Dataset entries
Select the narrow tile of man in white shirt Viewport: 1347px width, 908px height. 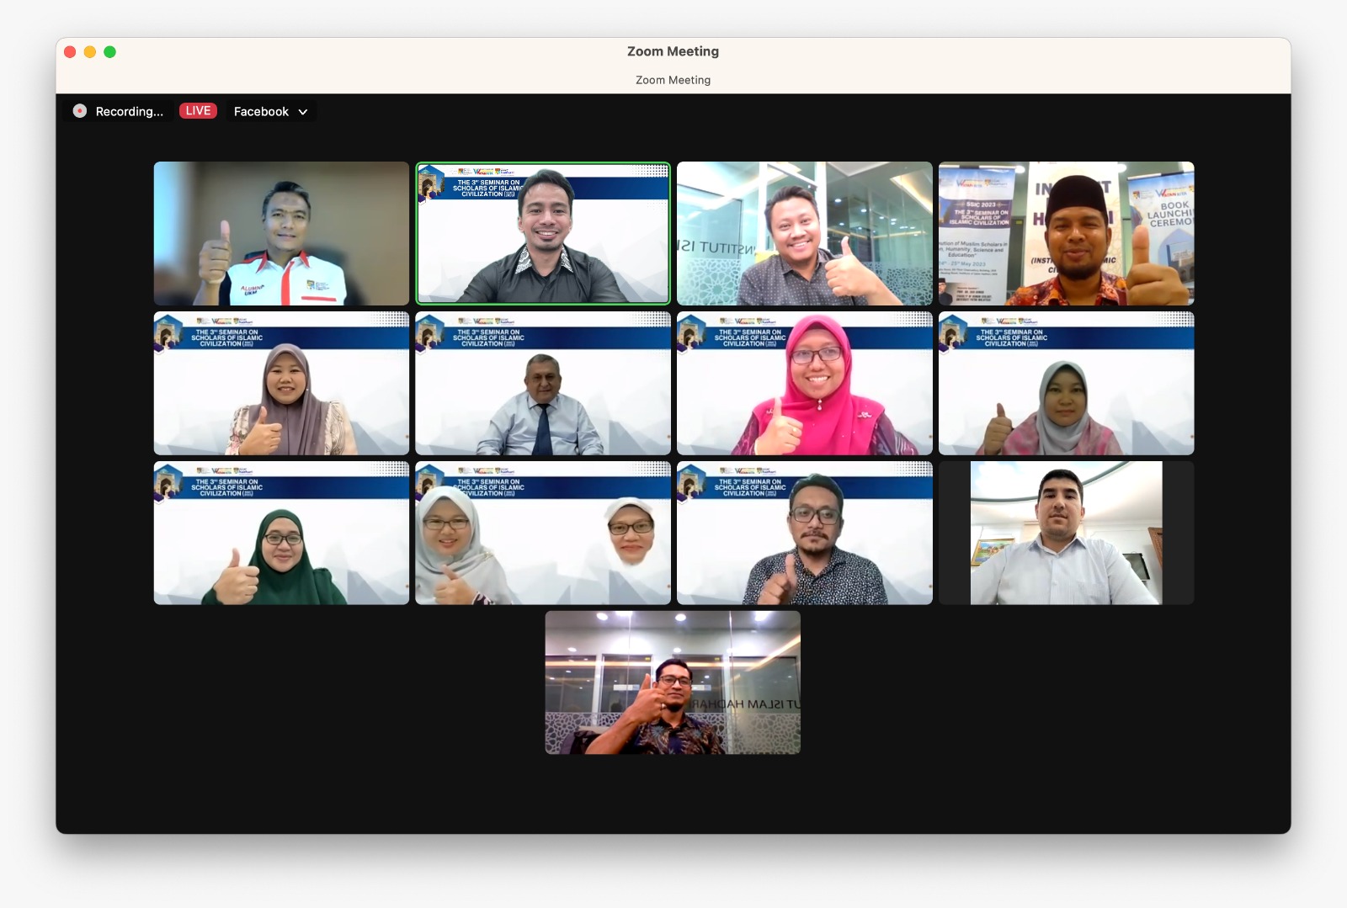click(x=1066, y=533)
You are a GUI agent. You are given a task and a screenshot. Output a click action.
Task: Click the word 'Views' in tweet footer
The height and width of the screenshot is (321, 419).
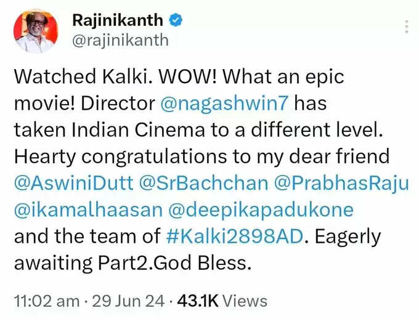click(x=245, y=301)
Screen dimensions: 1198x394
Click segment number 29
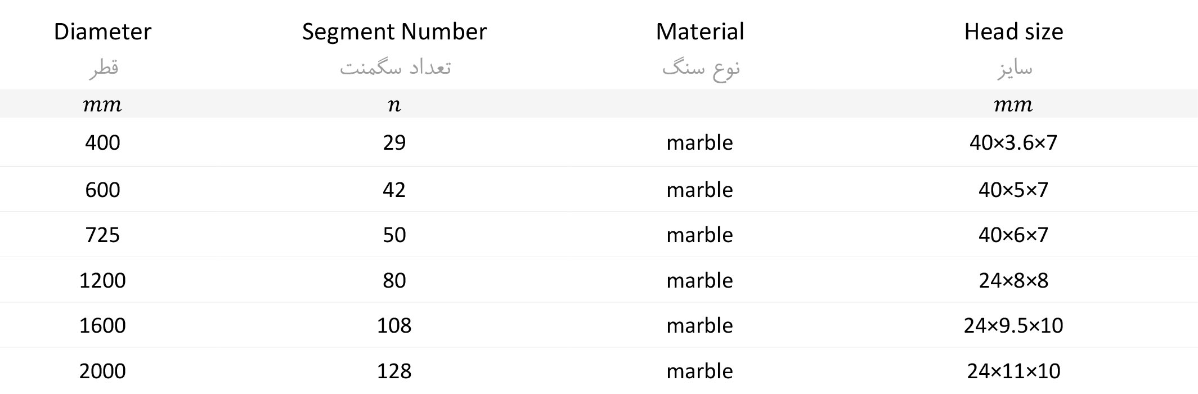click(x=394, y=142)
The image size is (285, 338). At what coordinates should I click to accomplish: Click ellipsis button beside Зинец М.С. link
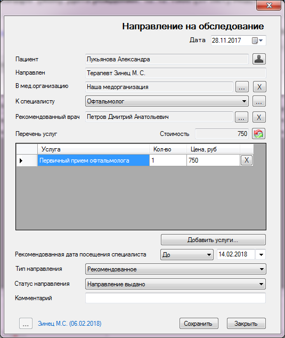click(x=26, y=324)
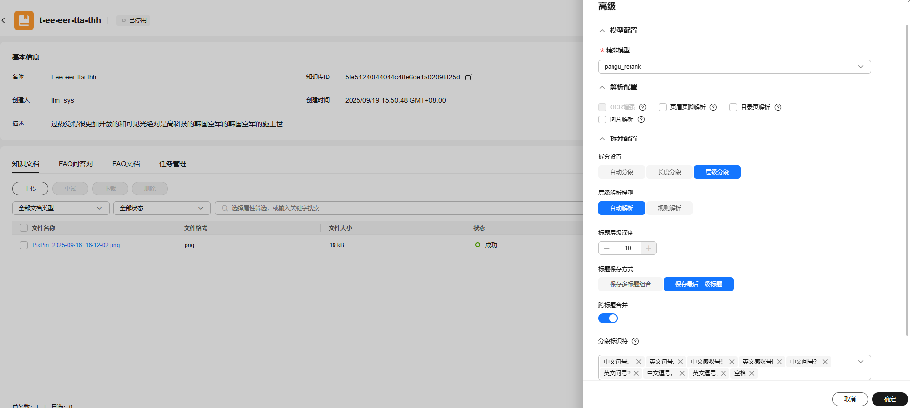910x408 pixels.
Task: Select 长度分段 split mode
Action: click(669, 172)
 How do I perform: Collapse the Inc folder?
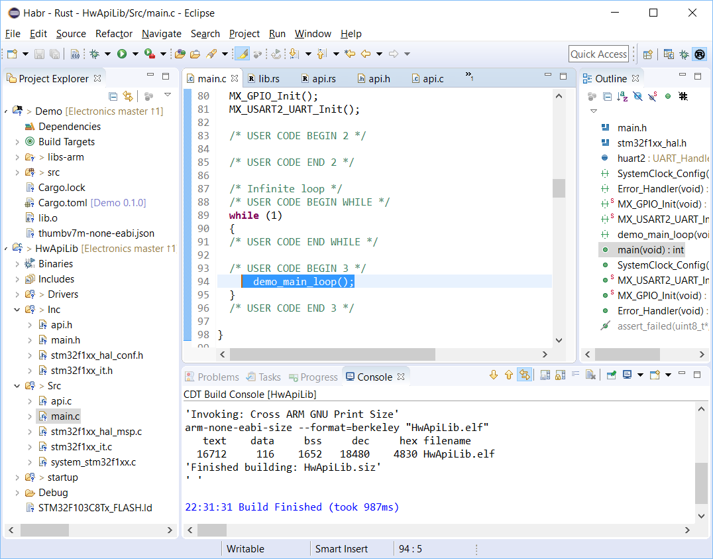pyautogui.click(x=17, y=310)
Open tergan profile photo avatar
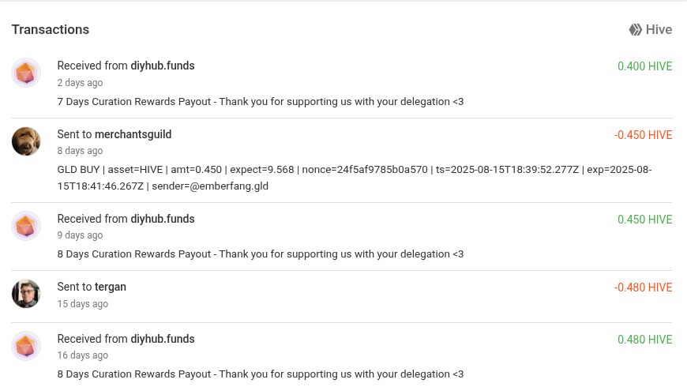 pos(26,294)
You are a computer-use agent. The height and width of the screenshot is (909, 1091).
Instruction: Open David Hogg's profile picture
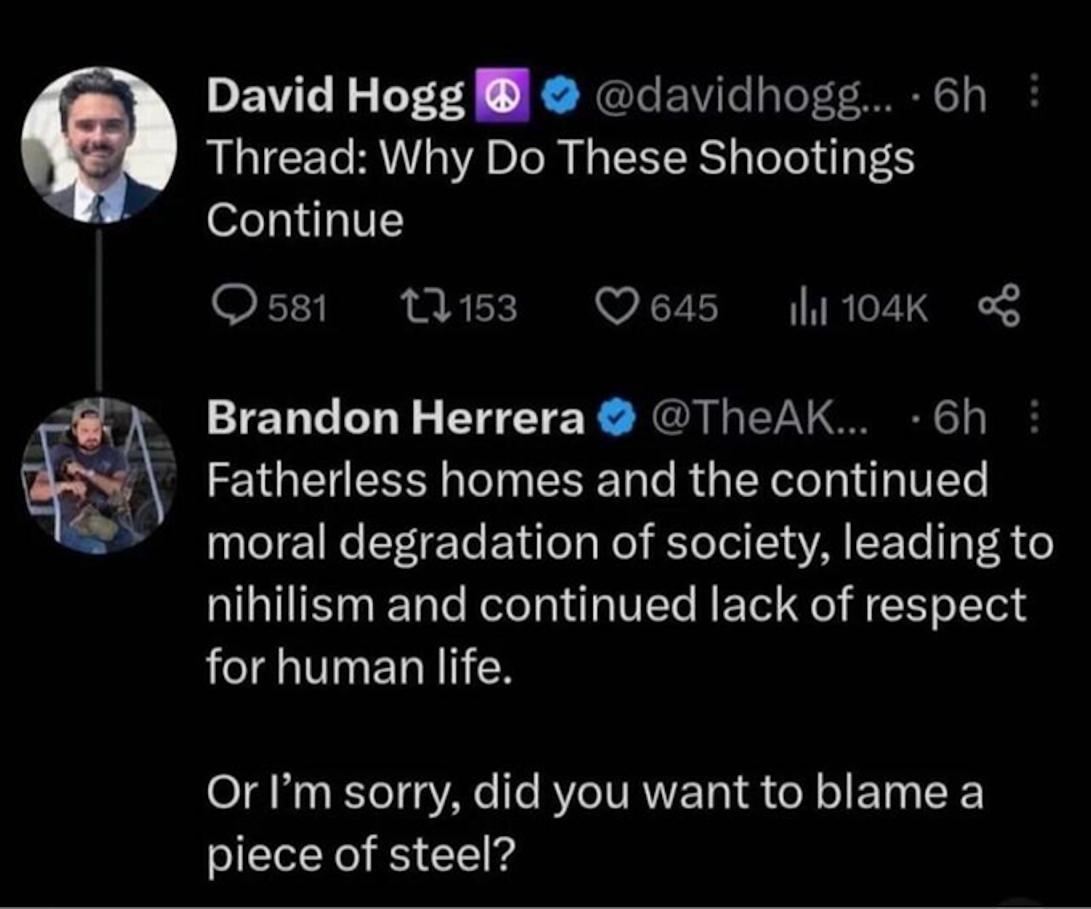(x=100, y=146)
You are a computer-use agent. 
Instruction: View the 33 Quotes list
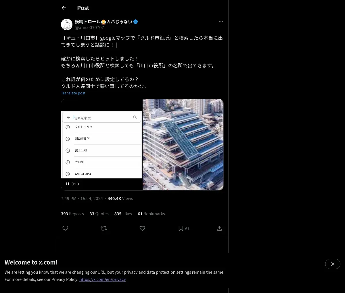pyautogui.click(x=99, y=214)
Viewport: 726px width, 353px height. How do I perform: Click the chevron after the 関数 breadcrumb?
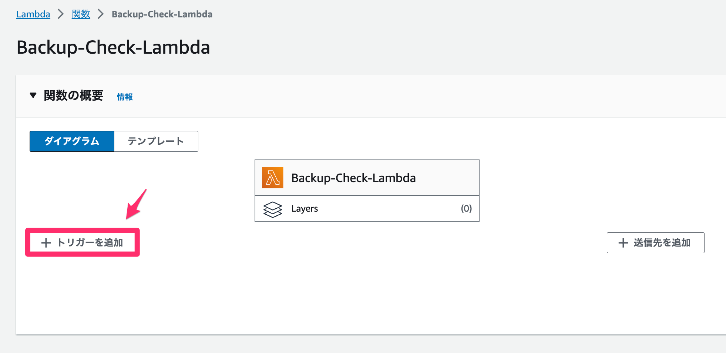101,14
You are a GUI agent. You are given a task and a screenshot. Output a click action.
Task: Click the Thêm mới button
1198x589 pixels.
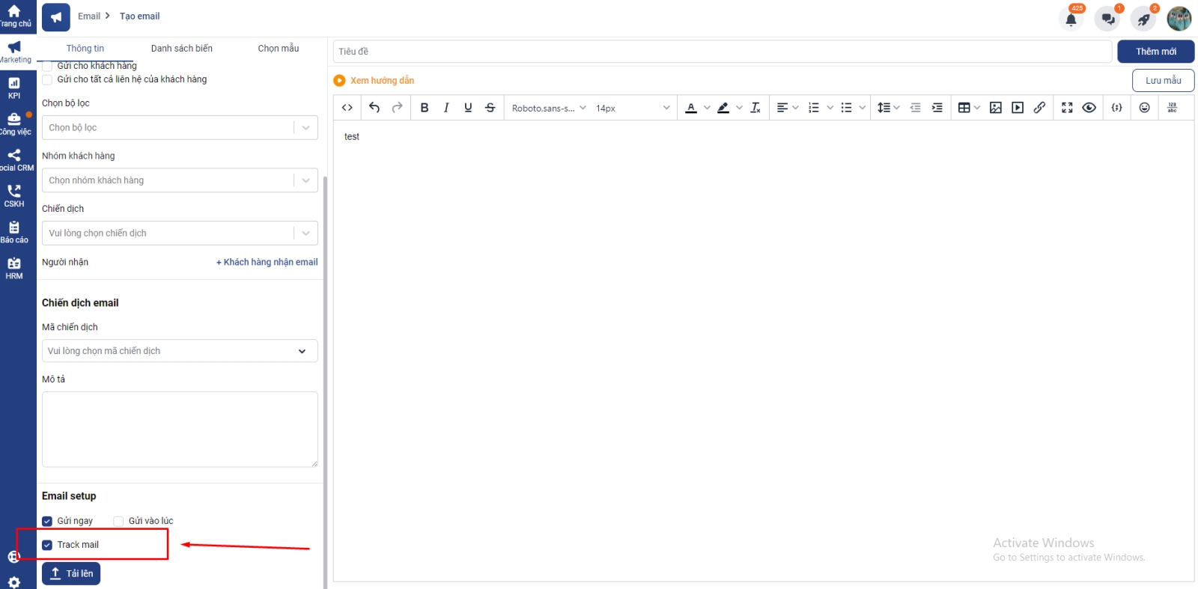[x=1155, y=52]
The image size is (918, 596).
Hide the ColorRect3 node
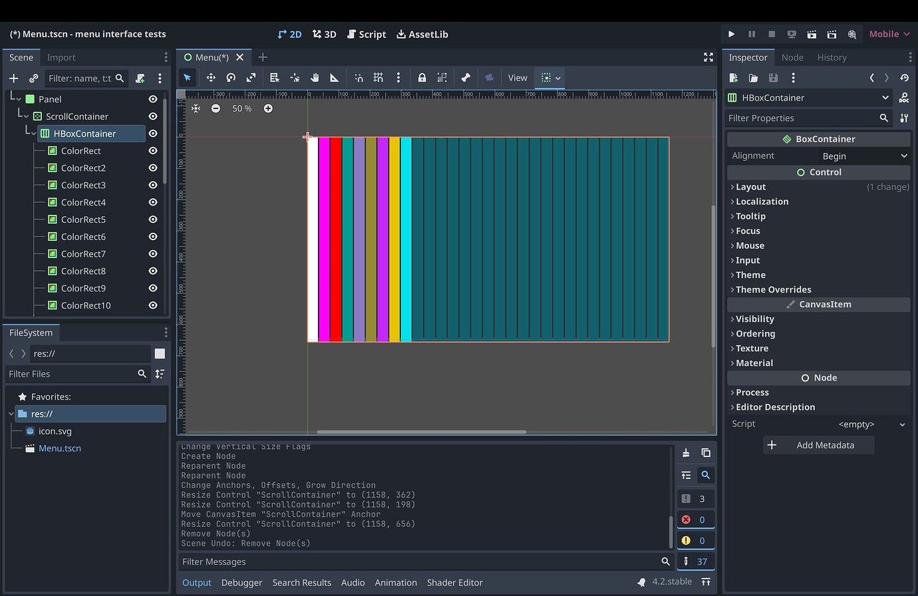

What the task asks
Give the lines above again exactly, from the one containing "The image size is (285, 338)." to the one containing "You are a computer-use agent. The", both included, but leave out the pictures.

Exercise answer
The image size is (285, 338). At what coordinates should I click to accomplish: Click ellipsis button beside Зинец М.С. link
click(x=26, y=324)
910x408 pixels.
Task: Select 长度分段 split mode
Action: click(669, 172)
 How do I perform: Collapse the Inc folder?
pyautogui.click(x=17, y=310)
Open tergan profile photo avatar
 pos(26,294)
You are a computer-use agent. The height and width of the screenshot is (909, 1091).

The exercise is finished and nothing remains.